The chi-square test or Q-statistic and Higgins I2 statistic were applied to detect possible heterogeneity. We considered that there was a statistically significant heterogeneity if p < 0.1. The percentage of I2 indicated the degree of heterogeneity, and 25, 50, and 75% represented a low, moderate, and high degree of heterogeneity respectively.[19] Software Meta Disk v1.4 was used to carry out all the statistical computations. It was considered to be statistically significant if the p values were less than 0.05.

RESULTS

After the initial search, a total of 278 articles were selected; 57 of them were eligible for the initial analysis after further review. However, during the process of full-text review and data extraction, another 39 studies were excluded: 12 studies were not relevant studies; 11 studies were excluded as they were reporting clinical treatment outcome instead of predicting CD activity or relapse; 6 studies were excluded as concentrations of FC used for prediction were insufficient; 3 studies were excluded as the patients overlapped with another study; 5 studies were excluded as they were review papers; and 2 studies were discarded as it was performed in pediatric patients. Therefore, 18 studies[510121420-33] were included in the final analysis. The details of study selection is presented Flow Chart 1.

Flow Chart 1:

Study flow diagram

Study Characteristics and Quality of Included Studies

The baseline clinical characteristics and main outcomes of these studies are listed in Table 1. In brief, these included studies were of prospective design, and the populations involved were all diagnosed as CD. However, the enrolled patients in different studies were not in the same condition. The study of Yamamoto et al[20] enrolled participants with quiescent CD who had operation before, and the size of this study was relative small.

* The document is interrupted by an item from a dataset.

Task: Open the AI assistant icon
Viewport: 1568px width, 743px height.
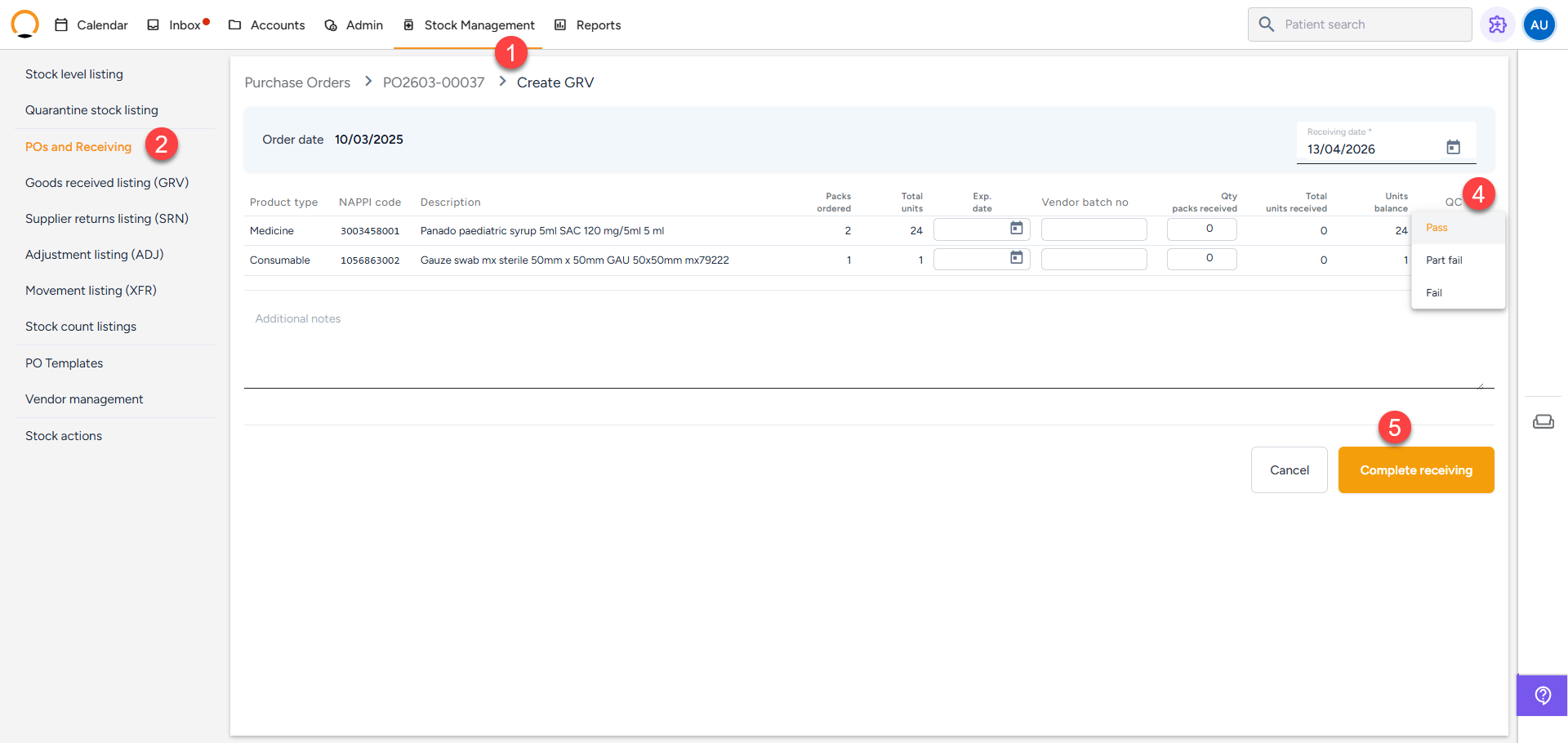Action: click(1497, 24)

Bjorkesten et al[23] recruited anti-TNF-positive CD patients. Endoscopies and FC tests were conducted at the beginning of these studies and at certain time point. And endoscopies were used as the reference standards in these trials, although the reporting terms of results of endoscopies were not inconformity. Each item of risk of bias for individual studies is assessed and presented in Figures 1 and 2.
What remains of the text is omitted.